== Given data ==

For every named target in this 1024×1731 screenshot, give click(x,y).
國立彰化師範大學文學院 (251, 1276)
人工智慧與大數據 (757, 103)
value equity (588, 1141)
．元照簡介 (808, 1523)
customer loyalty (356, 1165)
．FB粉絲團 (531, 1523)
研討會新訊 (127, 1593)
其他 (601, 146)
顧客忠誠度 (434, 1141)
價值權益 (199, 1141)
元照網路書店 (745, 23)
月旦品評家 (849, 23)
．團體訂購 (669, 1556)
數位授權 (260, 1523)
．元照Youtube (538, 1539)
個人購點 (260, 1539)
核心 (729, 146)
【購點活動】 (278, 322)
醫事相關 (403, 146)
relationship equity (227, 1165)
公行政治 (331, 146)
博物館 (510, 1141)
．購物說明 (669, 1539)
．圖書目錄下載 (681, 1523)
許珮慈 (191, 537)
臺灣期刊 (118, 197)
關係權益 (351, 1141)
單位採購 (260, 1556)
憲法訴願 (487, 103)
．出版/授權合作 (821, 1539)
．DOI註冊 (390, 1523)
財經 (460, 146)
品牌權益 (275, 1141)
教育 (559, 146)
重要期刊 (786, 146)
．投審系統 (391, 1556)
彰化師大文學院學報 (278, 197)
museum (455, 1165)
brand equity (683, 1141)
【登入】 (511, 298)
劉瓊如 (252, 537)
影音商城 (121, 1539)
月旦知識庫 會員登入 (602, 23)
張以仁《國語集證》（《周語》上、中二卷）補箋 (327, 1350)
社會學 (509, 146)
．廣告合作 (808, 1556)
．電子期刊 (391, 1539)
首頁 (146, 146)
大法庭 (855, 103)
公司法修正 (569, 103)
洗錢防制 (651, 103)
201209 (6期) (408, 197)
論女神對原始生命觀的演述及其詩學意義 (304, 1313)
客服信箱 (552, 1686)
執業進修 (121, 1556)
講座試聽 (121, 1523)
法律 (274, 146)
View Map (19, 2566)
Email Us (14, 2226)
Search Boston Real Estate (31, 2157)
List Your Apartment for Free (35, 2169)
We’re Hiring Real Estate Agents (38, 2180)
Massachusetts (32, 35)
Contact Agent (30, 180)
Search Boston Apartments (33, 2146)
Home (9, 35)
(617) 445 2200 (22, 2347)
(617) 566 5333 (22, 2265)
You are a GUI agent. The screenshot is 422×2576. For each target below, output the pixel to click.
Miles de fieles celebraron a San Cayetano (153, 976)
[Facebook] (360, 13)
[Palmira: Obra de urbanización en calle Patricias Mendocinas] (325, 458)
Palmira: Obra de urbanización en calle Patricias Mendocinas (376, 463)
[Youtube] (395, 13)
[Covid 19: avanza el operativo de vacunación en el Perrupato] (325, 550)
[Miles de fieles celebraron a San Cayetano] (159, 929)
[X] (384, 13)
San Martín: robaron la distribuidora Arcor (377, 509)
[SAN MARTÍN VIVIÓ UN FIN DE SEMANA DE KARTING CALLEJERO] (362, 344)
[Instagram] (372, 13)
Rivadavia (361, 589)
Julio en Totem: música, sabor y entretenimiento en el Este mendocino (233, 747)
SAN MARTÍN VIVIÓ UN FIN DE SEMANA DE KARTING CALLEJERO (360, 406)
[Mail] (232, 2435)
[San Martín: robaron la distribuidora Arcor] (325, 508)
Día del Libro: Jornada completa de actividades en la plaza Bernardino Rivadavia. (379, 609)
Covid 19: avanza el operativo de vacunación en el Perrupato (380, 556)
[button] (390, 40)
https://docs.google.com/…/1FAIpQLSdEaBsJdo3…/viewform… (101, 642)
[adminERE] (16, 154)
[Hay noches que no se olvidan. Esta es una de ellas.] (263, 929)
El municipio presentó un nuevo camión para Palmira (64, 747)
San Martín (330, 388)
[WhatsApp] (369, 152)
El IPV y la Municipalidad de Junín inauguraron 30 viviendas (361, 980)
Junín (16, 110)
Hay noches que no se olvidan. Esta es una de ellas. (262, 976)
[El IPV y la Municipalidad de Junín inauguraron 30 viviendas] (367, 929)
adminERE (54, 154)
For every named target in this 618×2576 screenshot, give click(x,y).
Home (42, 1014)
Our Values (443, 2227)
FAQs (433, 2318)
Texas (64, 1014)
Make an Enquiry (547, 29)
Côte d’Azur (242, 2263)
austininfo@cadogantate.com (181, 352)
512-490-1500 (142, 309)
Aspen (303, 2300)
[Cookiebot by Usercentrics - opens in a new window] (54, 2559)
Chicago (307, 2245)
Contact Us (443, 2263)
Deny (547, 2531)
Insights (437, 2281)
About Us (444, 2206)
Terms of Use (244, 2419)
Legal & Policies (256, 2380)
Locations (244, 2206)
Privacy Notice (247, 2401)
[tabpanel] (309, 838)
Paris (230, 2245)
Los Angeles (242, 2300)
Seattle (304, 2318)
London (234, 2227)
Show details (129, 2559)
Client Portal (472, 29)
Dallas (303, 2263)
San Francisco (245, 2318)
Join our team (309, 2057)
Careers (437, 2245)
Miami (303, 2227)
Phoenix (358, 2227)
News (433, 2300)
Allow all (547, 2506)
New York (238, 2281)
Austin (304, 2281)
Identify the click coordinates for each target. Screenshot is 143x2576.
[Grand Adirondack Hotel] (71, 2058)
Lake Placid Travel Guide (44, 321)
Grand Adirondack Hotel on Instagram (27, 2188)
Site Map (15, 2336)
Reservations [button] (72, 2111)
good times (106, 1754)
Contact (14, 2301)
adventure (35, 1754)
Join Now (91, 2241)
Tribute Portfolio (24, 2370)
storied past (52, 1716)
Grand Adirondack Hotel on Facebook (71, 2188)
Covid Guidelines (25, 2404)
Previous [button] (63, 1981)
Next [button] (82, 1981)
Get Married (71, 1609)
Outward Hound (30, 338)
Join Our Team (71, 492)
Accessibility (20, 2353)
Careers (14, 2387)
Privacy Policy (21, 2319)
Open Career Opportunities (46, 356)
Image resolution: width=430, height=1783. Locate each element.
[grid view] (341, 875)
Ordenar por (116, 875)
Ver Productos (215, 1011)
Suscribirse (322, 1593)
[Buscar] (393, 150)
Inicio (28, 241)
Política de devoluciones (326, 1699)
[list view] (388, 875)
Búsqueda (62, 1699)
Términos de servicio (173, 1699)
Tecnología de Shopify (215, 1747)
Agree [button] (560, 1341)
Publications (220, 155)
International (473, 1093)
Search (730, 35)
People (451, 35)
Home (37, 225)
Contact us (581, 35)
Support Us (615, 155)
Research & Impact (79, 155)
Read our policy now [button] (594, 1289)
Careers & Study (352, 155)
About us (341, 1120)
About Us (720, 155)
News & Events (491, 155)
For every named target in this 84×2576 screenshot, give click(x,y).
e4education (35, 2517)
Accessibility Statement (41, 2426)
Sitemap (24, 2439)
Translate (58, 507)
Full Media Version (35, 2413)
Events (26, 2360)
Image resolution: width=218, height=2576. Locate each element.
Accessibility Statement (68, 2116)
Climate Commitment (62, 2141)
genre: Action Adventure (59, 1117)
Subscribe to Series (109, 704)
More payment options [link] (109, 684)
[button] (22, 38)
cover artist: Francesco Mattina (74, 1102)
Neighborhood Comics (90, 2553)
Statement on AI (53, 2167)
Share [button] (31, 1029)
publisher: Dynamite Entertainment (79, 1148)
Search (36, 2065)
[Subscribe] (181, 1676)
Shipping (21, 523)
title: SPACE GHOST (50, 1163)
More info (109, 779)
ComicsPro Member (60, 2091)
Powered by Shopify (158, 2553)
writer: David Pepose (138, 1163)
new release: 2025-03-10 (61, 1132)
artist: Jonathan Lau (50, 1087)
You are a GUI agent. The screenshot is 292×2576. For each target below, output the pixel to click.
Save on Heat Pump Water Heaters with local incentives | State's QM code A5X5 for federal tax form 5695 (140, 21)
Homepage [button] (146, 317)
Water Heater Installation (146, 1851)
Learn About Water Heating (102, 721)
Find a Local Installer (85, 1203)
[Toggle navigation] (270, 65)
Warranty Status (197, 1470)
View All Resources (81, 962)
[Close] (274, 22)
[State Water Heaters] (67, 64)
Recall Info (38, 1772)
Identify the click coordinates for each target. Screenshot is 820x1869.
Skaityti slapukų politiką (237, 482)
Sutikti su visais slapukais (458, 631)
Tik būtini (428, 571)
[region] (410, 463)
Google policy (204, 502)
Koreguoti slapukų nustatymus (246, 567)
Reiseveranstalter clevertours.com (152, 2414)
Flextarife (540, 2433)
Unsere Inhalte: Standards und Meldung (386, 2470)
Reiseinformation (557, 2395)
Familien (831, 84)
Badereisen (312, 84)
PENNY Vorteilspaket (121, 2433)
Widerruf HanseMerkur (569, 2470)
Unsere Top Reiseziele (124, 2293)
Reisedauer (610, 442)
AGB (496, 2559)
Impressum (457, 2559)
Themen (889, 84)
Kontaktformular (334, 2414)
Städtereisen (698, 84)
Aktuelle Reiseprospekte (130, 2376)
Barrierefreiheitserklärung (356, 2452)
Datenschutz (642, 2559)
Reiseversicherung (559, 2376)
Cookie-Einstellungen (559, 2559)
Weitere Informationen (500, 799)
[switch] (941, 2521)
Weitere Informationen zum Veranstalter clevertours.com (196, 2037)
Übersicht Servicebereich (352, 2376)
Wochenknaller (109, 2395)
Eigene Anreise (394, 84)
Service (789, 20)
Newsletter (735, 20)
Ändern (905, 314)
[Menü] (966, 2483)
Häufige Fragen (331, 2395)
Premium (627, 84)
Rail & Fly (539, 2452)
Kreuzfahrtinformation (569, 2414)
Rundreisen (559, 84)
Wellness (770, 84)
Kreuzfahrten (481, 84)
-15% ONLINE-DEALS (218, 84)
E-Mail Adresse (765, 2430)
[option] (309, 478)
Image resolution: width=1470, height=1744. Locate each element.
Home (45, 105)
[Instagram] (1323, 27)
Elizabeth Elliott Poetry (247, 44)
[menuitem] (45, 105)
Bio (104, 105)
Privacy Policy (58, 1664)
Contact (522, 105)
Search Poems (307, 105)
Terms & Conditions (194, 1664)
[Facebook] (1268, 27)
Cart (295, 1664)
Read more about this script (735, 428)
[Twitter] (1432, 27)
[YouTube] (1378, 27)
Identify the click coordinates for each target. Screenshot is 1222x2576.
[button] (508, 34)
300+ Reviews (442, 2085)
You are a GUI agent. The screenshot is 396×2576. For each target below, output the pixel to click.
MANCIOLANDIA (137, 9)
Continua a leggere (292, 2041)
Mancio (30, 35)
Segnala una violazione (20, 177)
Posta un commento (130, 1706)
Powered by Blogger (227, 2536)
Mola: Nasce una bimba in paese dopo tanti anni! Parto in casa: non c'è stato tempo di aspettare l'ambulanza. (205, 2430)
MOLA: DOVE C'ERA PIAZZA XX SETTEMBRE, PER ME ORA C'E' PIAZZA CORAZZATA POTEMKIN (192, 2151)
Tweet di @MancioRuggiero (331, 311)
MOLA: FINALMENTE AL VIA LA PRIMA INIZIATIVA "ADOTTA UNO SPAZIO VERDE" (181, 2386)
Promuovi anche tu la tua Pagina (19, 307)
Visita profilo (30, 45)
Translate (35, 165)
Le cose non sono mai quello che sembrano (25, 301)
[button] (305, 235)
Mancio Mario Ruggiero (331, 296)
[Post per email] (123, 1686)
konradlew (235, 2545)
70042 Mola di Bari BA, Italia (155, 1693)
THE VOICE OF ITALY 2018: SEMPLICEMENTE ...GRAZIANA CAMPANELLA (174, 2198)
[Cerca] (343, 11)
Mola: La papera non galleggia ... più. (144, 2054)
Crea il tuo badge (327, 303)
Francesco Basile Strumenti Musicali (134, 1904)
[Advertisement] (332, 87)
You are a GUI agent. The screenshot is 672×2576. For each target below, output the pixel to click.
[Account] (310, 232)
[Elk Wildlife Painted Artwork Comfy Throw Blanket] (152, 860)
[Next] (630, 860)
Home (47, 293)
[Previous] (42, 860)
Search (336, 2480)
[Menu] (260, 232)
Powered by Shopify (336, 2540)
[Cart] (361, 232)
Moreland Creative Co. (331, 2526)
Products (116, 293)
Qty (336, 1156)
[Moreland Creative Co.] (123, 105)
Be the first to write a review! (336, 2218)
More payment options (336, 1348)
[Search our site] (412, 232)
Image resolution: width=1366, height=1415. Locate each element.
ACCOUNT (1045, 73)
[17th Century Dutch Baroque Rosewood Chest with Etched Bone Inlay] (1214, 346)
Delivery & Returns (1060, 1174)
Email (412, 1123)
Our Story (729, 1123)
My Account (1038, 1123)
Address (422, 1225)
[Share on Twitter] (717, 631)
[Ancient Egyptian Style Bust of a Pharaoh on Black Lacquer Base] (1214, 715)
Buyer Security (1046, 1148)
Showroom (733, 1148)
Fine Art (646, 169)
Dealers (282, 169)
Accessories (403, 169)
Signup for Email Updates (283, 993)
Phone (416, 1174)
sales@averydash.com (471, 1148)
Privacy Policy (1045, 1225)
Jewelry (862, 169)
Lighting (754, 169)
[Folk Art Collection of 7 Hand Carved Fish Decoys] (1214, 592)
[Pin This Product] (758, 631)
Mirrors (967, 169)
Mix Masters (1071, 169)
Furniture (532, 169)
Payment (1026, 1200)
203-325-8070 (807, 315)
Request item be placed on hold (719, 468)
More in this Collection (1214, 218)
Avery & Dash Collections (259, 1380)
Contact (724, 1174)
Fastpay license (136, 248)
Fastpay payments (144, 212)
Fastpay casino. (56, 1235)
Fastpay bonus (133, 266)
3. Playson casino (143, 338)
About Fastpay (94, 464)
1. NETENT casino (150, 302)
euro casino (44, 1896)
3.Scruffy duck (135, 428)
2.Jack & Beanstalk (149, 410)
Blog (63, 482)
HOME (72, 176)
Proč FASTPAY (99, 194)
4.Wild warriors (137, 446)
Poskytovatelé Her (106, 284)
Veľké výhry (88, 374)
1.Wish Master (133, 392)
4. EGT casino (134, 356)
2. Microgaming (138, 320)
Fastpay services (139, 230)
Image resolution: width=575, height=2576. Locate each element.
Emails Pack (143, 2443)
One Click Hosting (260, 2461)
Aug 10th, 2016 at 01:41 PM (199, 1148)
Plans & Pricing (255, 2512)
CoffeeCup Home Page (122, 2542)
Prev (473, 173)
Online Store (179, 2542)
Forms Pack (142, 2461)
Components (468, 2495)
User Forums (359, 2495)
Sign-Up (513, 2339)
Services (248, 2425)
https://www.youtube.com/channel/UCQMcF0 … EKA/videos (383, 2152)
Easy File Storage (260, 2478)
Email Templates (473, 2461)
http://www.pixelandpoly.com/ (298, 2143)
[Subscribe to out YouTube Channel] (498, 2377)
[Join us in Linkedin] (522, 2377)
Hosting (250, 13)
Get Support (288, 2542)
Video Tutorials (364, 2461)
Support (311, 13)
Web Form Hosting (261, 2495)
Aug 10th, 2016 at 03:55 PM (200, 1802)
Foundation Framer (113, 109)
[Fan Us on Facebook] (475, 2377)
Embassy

===

_Aim of the task_
Gather and copy every line of the data in which the string "Palmira" is found.

_Problem solution_
[Palmira: Obra de urbanización en calle Patricias Mendocinas] (325, 458)
Palmira: Obra de urbanización en calle Patricias Mendocinas (376, 463)
El municipio presentó un nuevo camión para Palmira (64, 747)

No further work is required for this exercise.